Orlando Tosetto na Crusoé: São Paulo desvairada
Cidade já deu múltiplos saltos ideológicos, sem nunca deixar de entreter o cidadão
Na véspera da eleição municipal, quero fazer a vindicação da alma porra-louca da minha cidade: São Paulo. Nos próximos parágrafos, tentarei demonstrar que a pauliceia não ganhou à toa o apelido de “desvairada”, e que aliás ela nunca é mais desvairada do que quando da escolha de seus alcaides.
Antes, um pouquinho de história. Tirei meu título de eleitor em 1985, quando fiz dezoito anos. Era um pedação de papel branco meio acartonado, no qual ficava grampeada uma fotografia do infeliz portador e em cuja traseira eram carimbadas as comprovações de comparecimento às urnas. Nestes meus quase quarenta anos de eleitor, participei de mais pleitos do que sou capaz (ou tenho vontade) de me lembrar. Os municipais, que são os dos quais quero falar, foram dez até agora (serão onze no domingo). É muita coisa, não é? A rotina desgasta um pouco nossa relação com a Democracia, você não acha?
Enfim, estreei meu título na eleição municipal daquele mesmo 1985. Foi o pleito que Jânio Quadros ganhou, e, na posse, desinfetou a cadeira na qual Fernando Henrique Cardoso, líder nas pesquisas, se sentara dias antes, posando para um jornal. A vitória do Jânio, esquizóide ideológico e exemplar prototípico daquilo que os ingleses descrevem como tired and emotional, foi o primeiro sinal da excentricidade eleitoral da minha cidade: não esquecer que sua fuga da Presidência, em 1961, foi tida por todo mundo como causadora primeira do golpe de 1964. E aqui se elegeu para, entre outras coisas, criar ônibus de dois andares e recriar a Guarda Municipal.
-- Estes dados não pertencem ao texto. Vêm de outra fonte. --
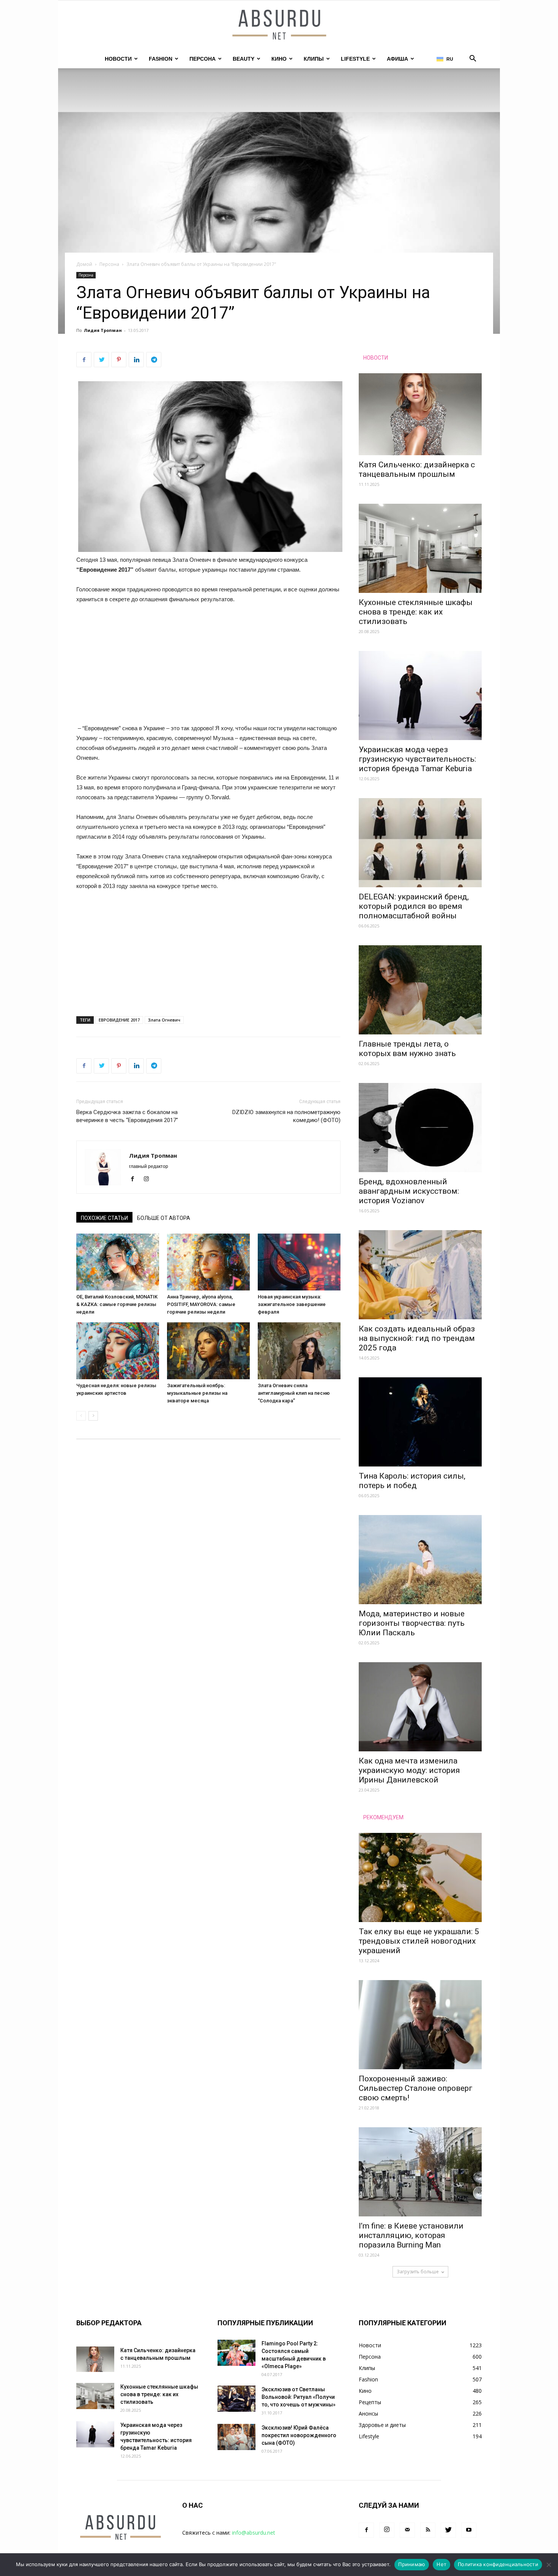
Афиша (397, 59)
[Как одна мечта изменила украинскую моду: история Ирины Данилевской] (420, 1706)
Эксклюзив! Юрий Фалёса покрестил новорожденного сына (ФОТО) (299, 2435)
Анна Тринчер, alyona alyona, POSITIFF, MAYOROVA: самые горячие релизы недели (201, 1304)
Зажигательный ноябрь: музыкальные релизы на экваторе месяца (197, 1393)
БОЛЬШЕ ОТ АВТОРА (163, 1218)
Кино (279, 59)
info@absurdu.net (253, 2532)
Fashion (160, 59)
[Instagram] (149, 1179)
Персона (202, 59)
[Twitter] (448, 2530)
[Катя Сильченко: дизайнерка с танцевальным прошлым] (420, 414)
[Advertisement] (208, 667)
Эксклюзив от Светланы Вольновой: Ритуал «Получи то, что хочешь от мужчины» (299, 2397)
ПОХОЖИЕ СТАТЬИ (104, 1218)
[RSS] (427, 2530)
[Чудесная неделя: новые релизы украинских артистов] (117, 1350)
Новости (118, 59)
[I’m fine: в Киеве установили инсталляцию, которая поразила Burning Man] (420, 2171)
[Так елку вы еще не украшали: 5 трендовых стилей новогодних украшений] (420, 1877)
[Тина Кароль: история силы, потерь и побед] (420, 1421)
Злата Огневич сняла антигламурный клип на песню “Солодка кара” (294, 1393)
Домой (84, 264)
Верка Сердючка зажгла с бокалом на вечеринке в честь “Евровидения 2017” (127, 1116)
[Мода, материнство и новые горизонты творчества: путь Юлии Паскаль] (420, 1559)
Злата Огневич (164, 1020)
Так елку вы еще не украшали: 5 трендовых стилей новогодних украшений (419, 1941)
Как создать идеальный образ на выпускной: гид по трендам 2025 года (417, 1338)
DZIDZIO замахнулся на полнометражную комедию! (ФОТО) (286, 1116)
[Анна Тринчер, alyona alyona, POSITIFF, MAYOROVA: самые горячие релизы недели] (208, 1262)
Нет (441, 2564)
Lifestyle (355, 59)
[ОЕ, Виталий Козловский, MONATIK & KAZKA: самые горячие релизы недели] (117, 1262)
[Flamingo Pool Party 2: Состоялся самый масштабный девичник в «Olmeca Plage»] (236, 2353)
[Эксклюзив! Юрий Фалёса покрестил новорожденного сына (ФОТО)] (236, 2437)
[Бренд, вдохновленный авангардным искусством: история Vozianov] (420, 1127)
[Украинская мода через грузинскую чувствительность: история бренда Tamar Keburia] (420, 695)
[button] (472, 59)
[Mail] (407, 2530)
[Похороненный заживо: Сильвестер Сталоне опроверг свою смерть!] (420, 2024)
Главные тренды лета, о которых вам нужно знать (407, 1048)
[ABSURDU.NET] (279, 25)
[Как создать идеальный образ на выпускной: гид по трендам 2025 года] (420, 1274)
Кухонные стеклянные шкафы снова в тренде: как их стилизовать (416, 612)
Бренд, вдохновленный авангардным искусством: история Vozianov (409, 1191)
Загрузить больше (418, 2271)
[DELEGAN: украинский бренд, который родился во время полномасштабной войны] (420, 842)
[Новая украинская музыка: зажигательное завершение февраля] (299, 1262)
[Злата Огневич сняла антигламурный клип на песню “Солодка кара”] (299, 1350)
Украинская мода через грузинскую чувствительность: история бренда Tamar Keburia (417, 759)
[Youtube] (468, 2530)
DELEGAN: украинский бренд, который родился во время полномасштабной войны (414, 906)
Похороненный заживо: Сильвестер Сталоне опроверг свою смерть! (416, 2088)
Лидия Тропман (103, 330)
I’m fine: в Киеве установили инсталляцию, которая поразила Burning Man (411, 2235)
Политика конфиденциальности (498, 2564)
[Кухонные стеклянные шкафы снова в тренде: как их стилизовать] (420, 548)
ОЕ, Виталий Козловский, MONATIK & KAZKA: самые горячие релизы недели (117, 1304)
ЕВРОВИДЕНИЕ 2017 (119, 1020)
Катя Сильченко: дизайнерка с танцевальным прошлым (417, 469)
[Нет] (548, 2564)
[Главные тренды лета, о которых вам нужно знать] (420, 989)
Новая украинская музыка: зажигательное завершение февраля (292, 1304)
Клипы (314, 59)
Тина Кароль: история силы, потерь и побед (412, 1480)
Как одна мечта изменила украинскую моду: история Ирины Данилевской (409, 1770)
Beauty (243, 59)
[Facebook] (135, 1179)
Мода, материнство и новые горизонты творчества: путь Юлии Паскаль (412, 1623)
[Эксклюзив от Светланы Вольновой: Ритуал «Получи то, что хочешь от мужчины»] (236, 2399)
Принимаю (411, 2564)
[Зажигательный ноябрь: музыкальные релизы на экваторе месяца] (208, 1350)
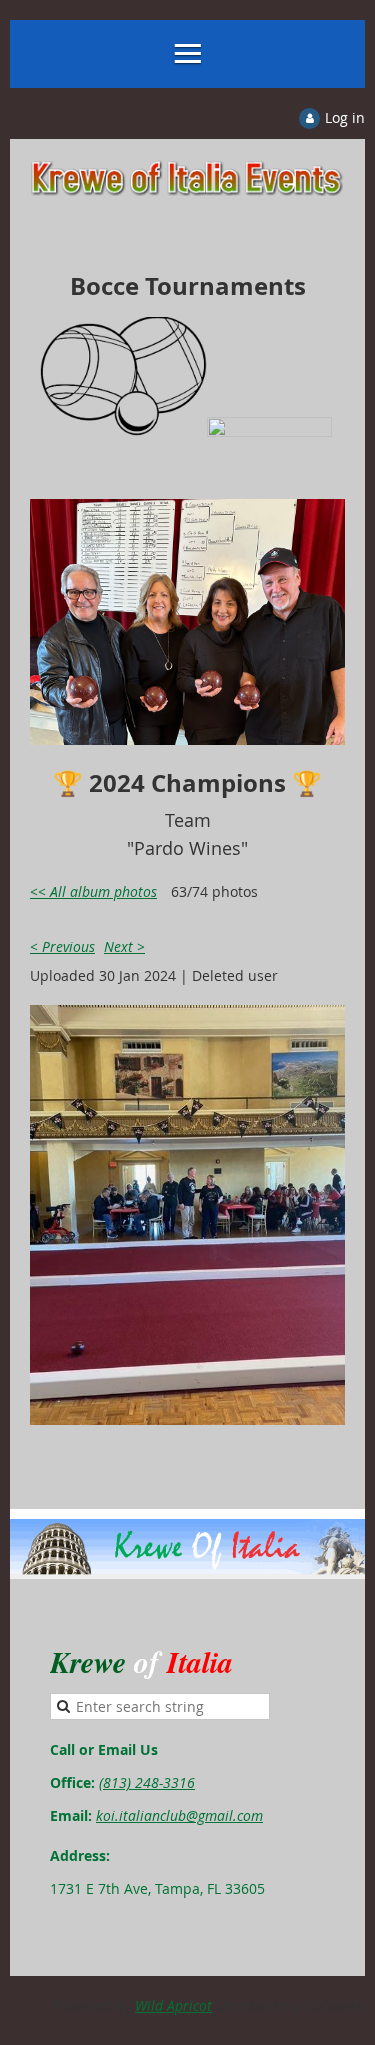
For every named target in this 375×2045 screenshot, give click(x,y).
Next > (124, 946)
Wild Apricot (173, 2005)
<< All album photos (93, 891)
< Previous (62, 946)
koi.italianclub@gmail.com (179, 1815)
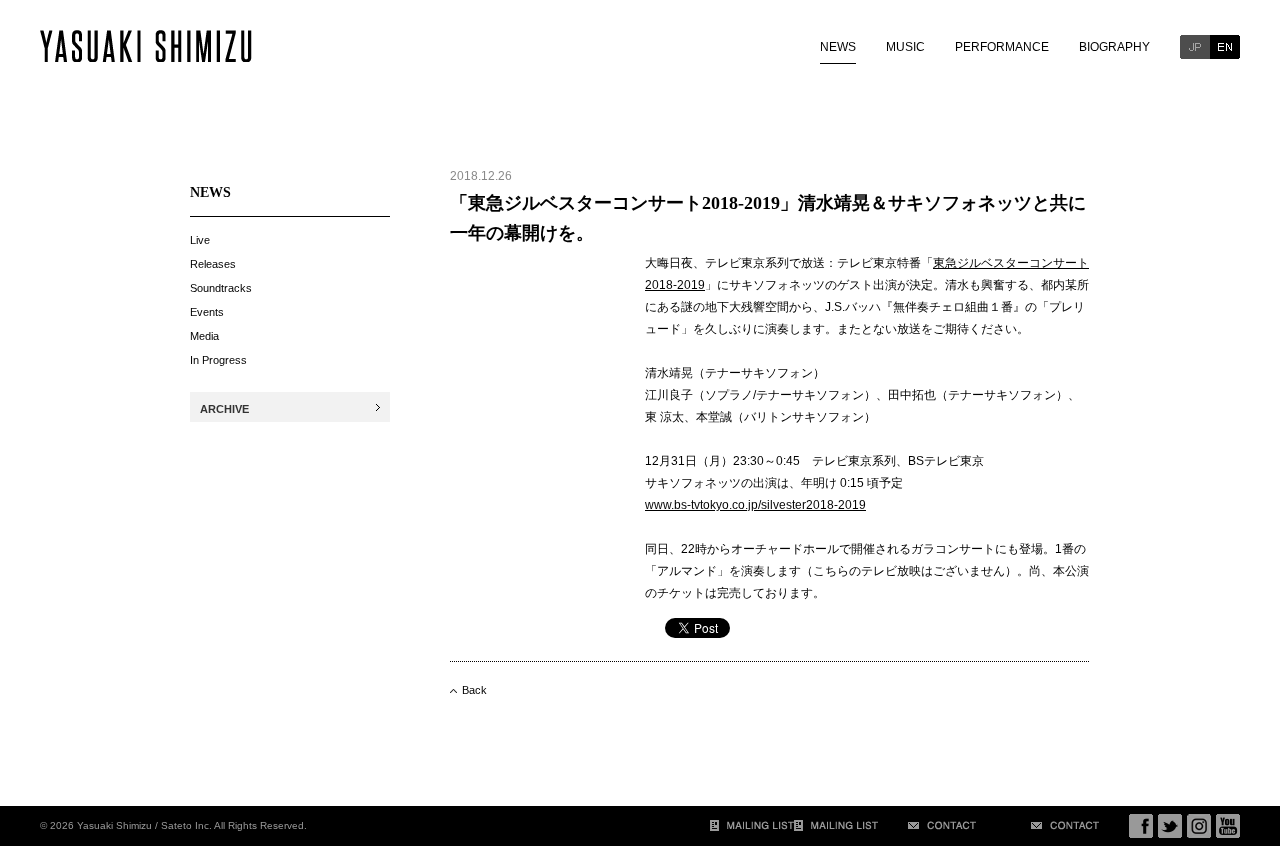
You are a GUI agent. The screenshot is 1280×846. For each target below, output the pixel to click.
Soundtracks (221, 288)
Três anos depois, a cidade surpreendia novamente: elegeu Luiza Erundina. Mulher, nordestina, abertamente – que digo? escancaradamente, esfuziantemente, aos berros mesmo – socialista. Um senhor plot twist ideológico, e uma demonstração notável de falta de preconceito, já que também se dizia que ela era homossexual, o que nunca se comprovou, e também nunca fez a menor diferença.
A eleição de Paulo Maluf, em 1992, não chegou a surpreender ninguém: a cidade sempre o amou. Mas a de seu sucessor, Celso Pitta, em 1996, sim: o homem era carioca, negro, de direita, sem passado político nenhum, e vivia às turras públicas com a mulher. A cidade gosta de entretenimento. Tanto que Sílvio Santos, outro entertainer carioca, tentou concorrer e não conseguiu.
Antes de ser eleita, em 2000, e apesar de já ter um mandato de deputada federal, Marta Suplicy ainda era mais lembrada como socialite (é filha de industrial, neta de visconde, bisneta de conde e de quatrocentões) e sexóloga: tinha um programa matinal na TV no qual discutia com as donas de casa, entre outras amenidades correlatas, as vantagens contraceptivas do sexo anal. Mais surpreendente do que isso, entretanto, foi uma socialite ser eleita pelo socialista PT, duplo twist carpado ideológico a suceder duas administrações à direita. Nesse pleito, dos mais divertidos, concorreu e causou comoção também o Dr. Enéas Carneiro.